[Start of Attachment]

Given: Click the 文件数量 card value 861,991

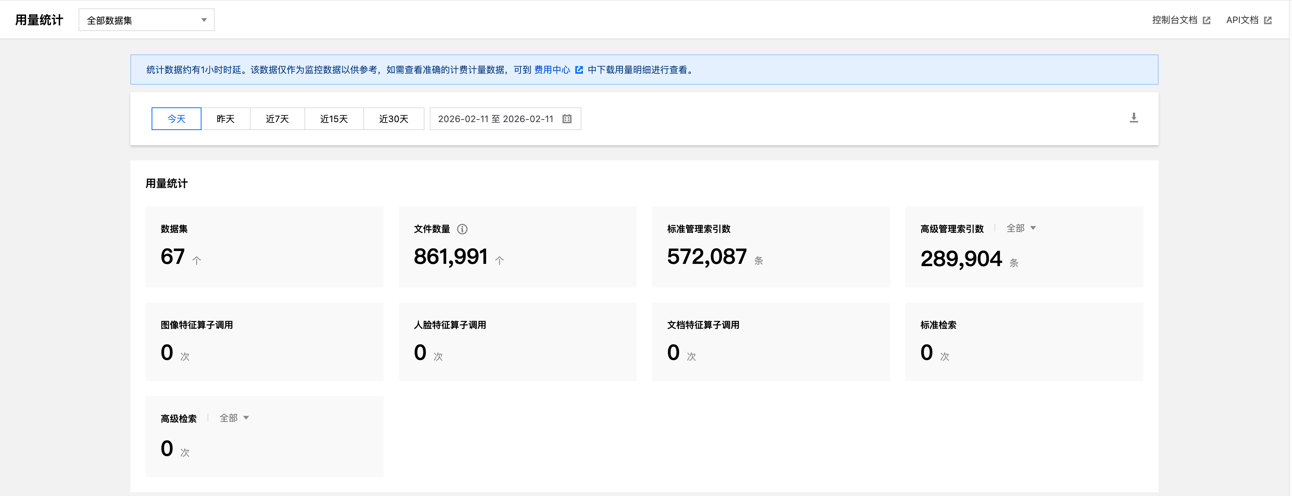Looking at the screenshot, I should pyautogui.click(x=450, y=257).
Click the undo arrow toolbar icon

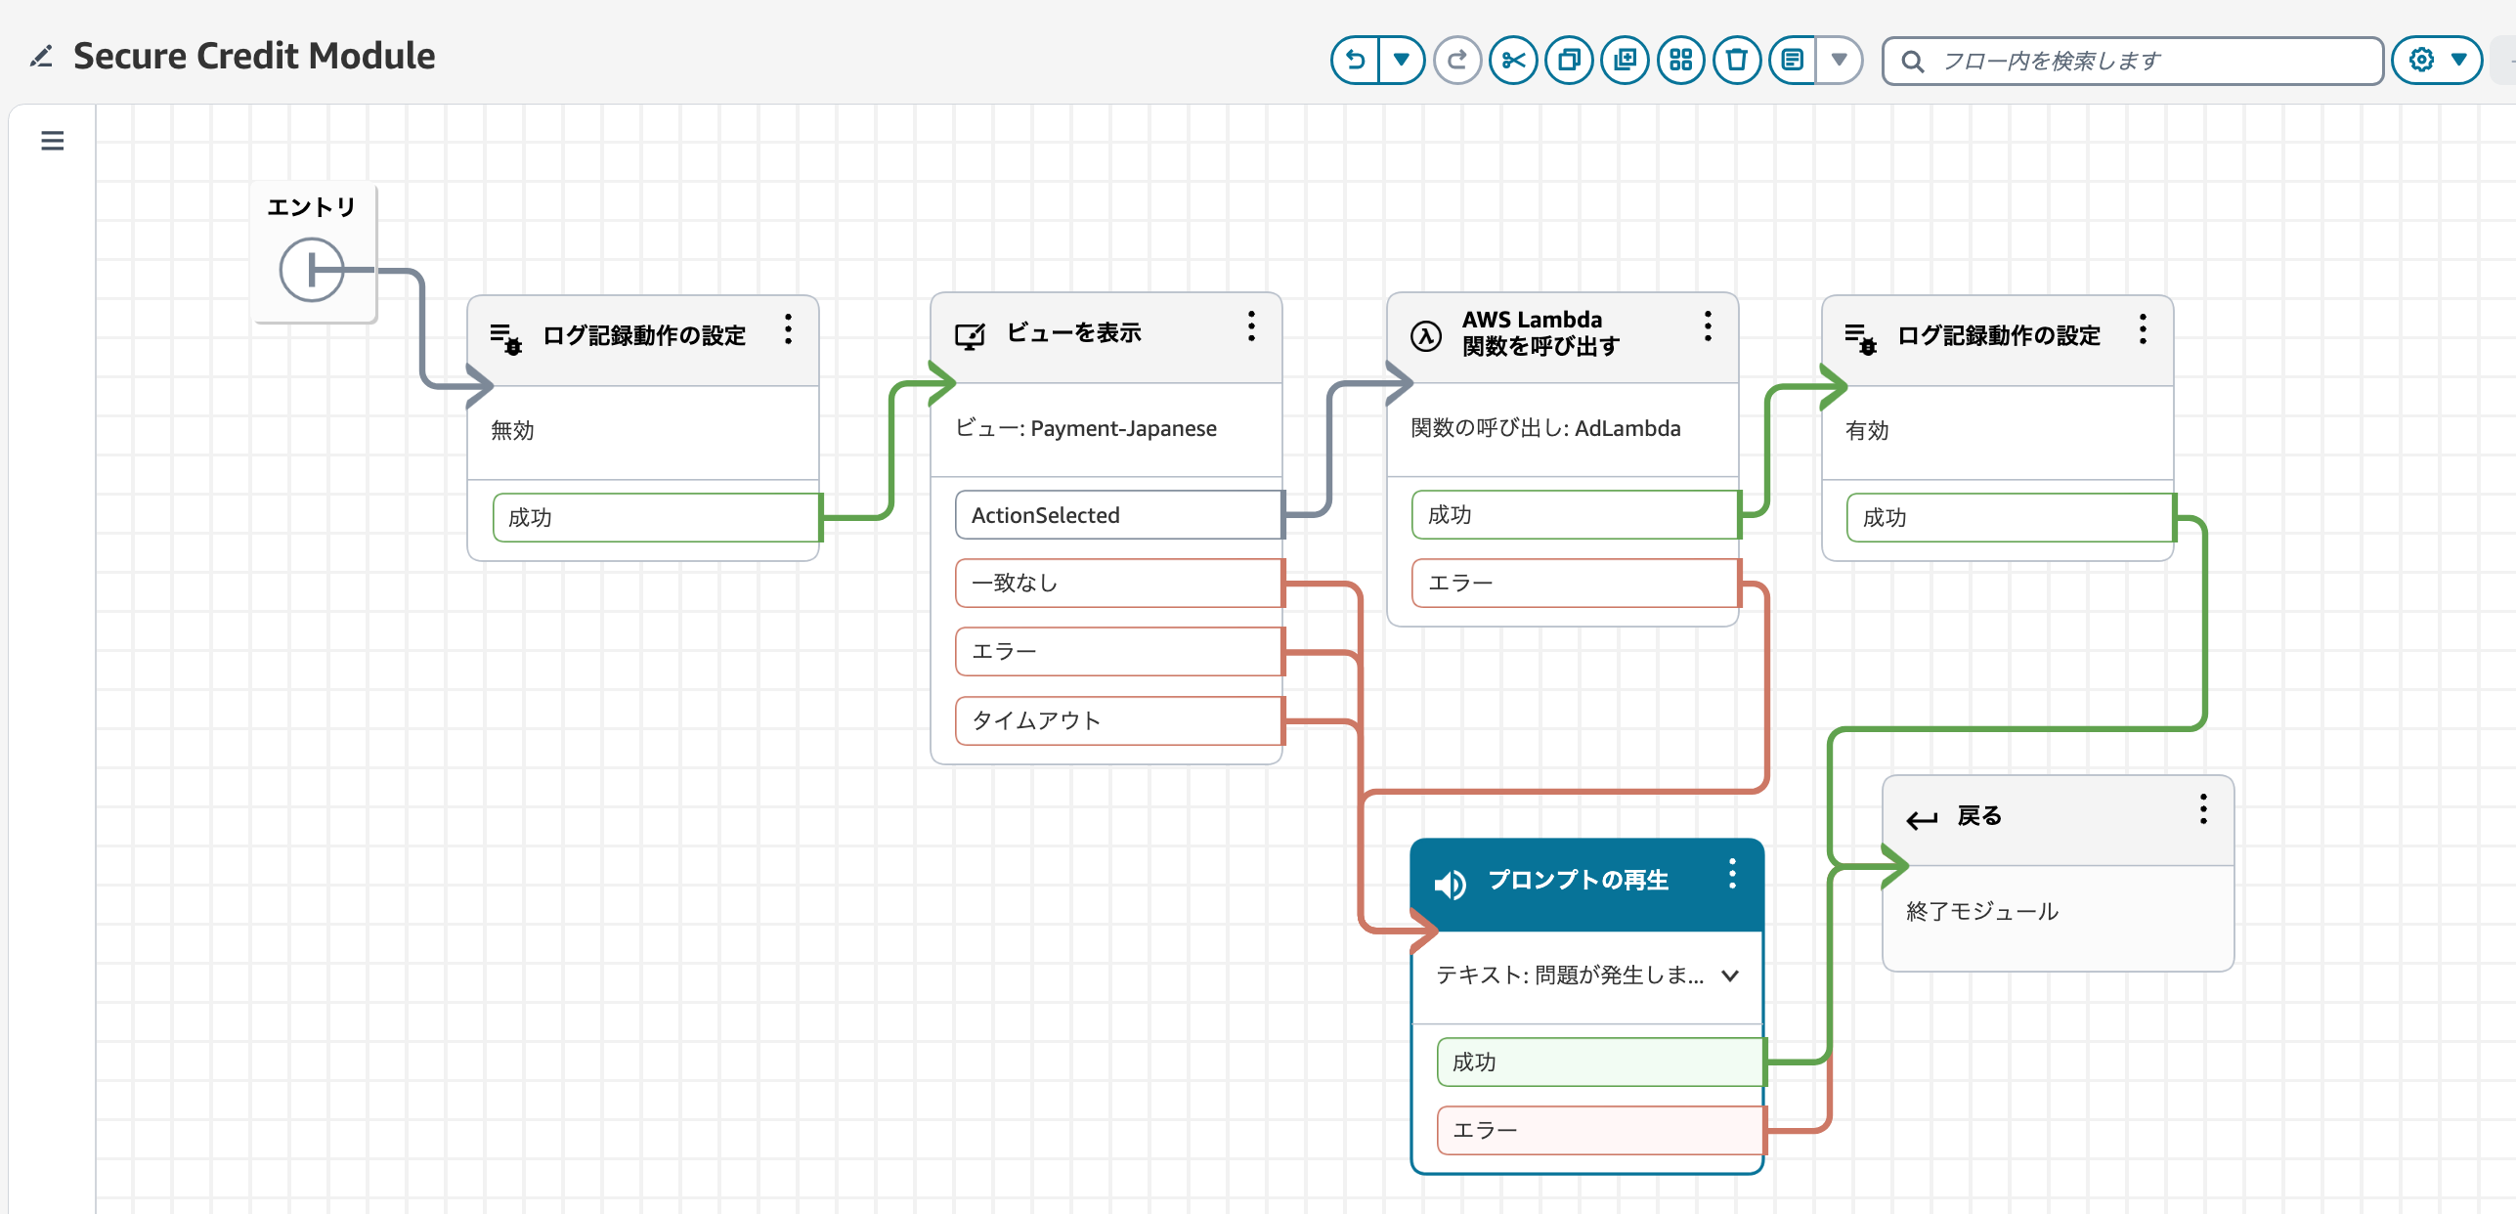(1355, 61)
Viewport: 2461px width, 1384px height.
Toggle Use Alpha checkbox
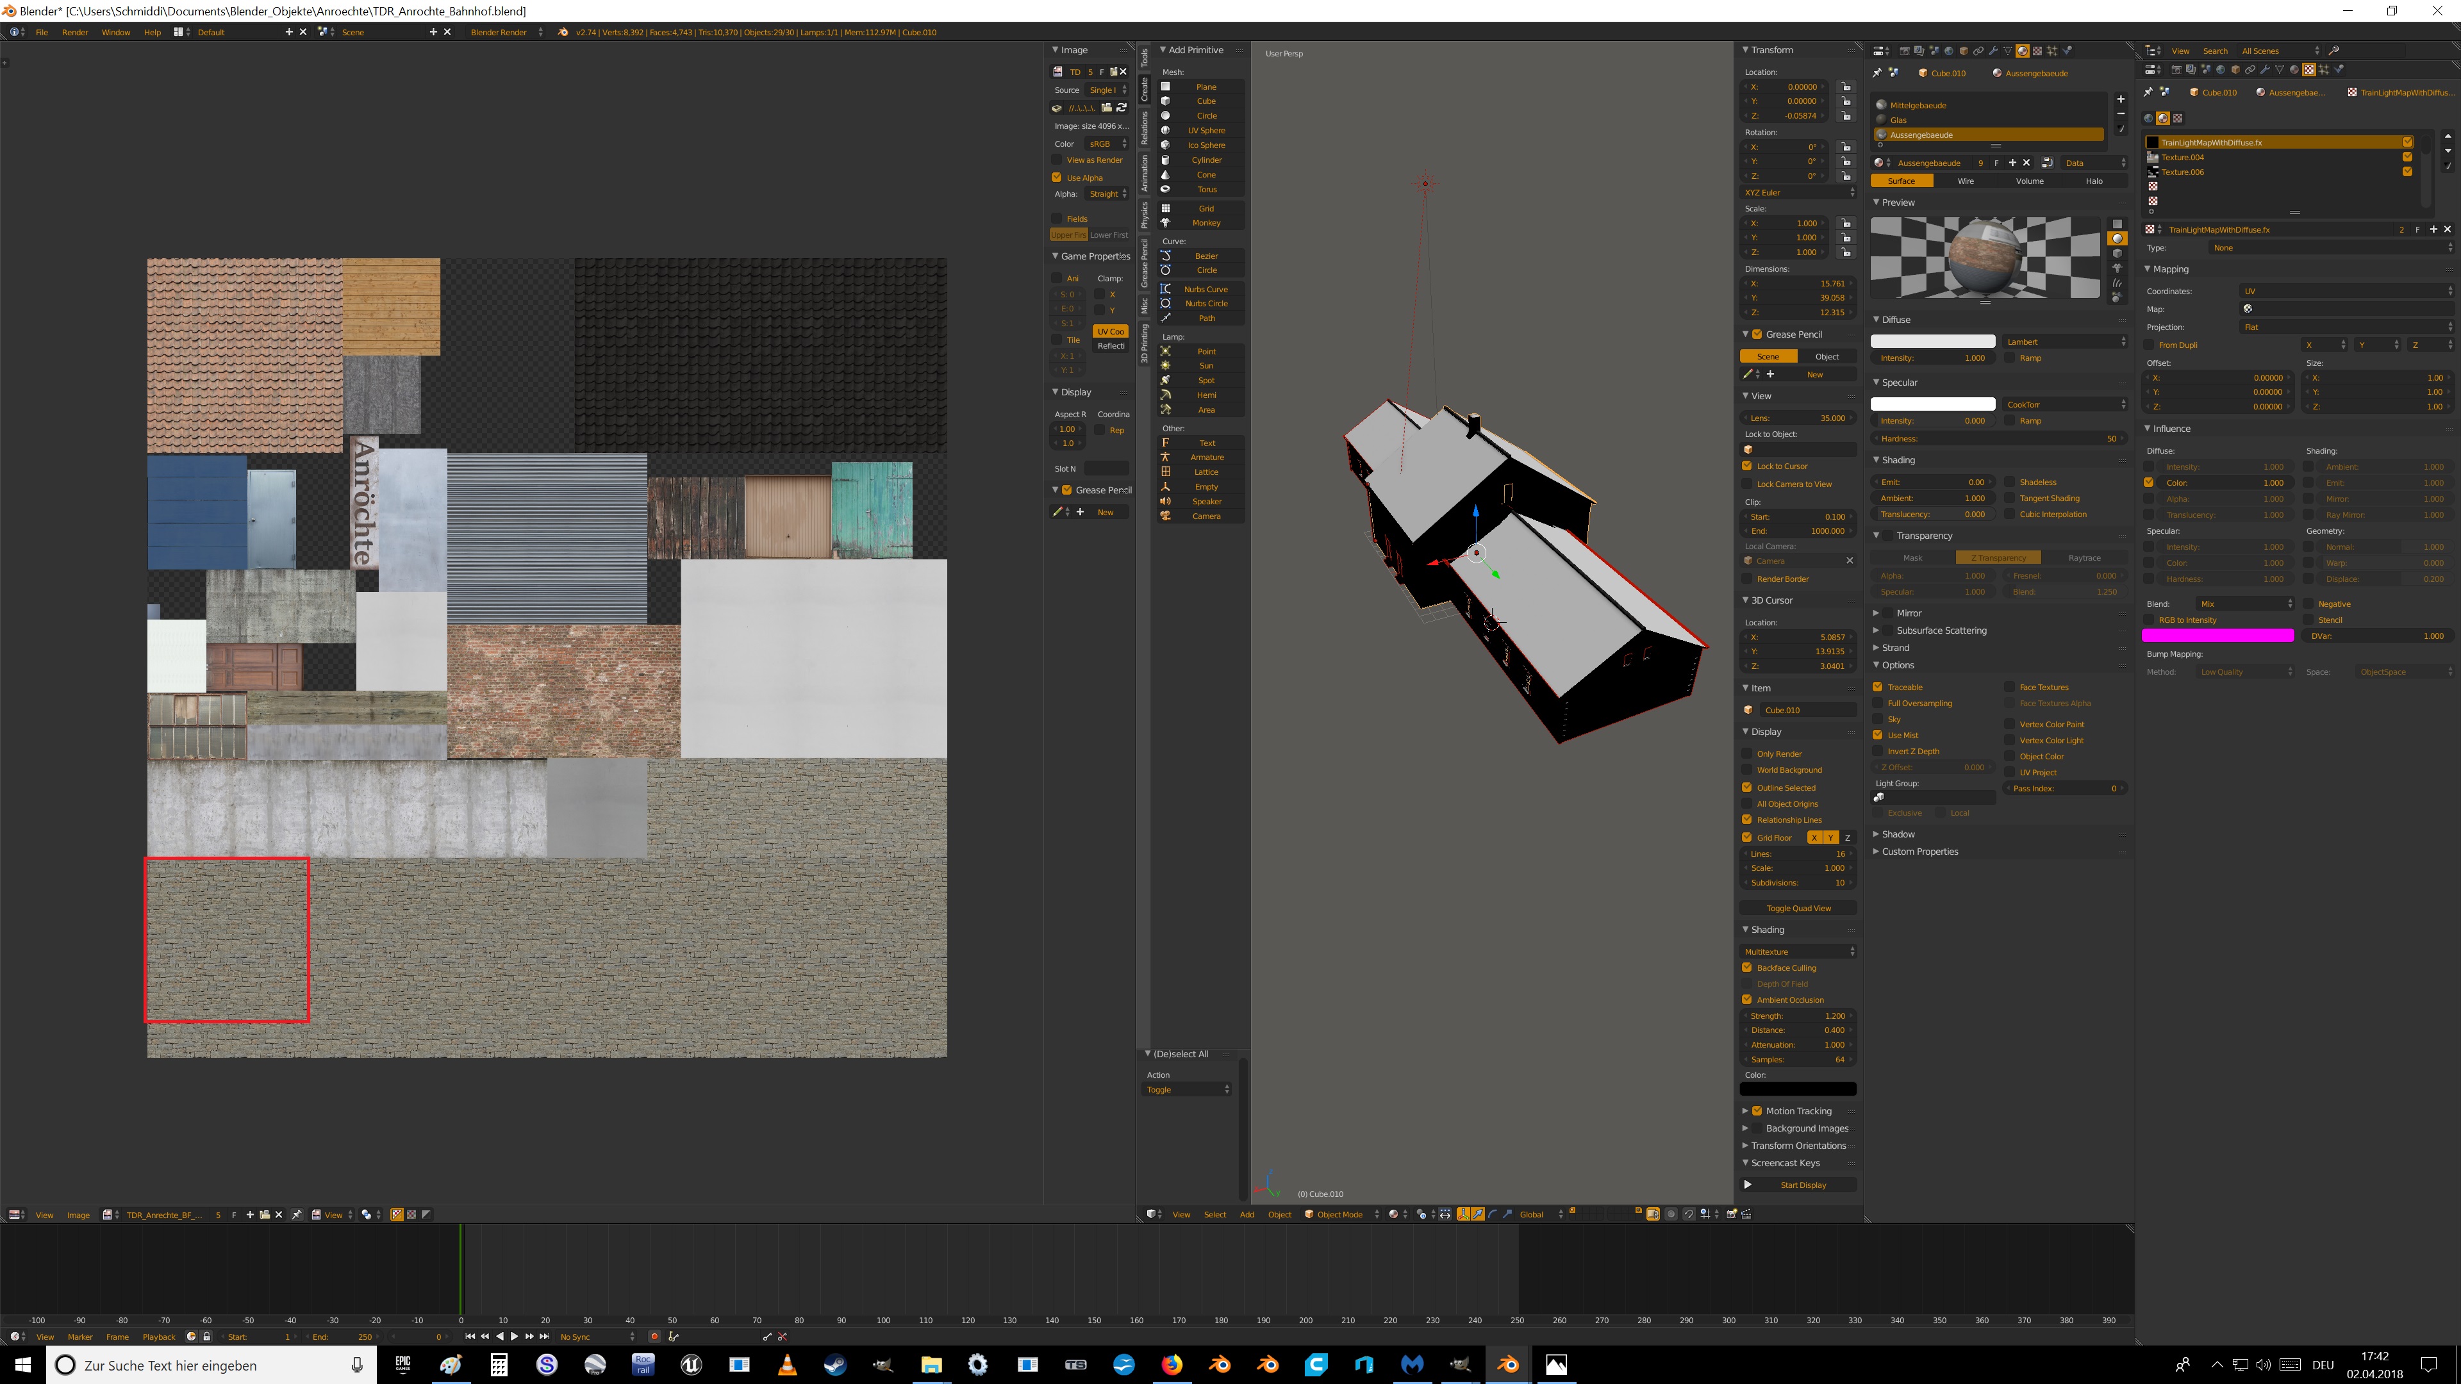tap(1057, 178)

[End of Attachment]

• [ABOUT THIS EXERCISE]: The answer must be a word-for-word copy of all the entries, containing no pictures.

• [SOLUTION FOR THIS PROBLEM]:
Given: Click the 文件数量 card value 861,991

Looking at the screenshot, I should pyautogui.click(x=450, y=257).
Click the undo arrow toolbar icon

(1355, 61)
Viewport: 2461px width, 1384px height.
Toggle Use Alpha checkbox
tap(1057, 178)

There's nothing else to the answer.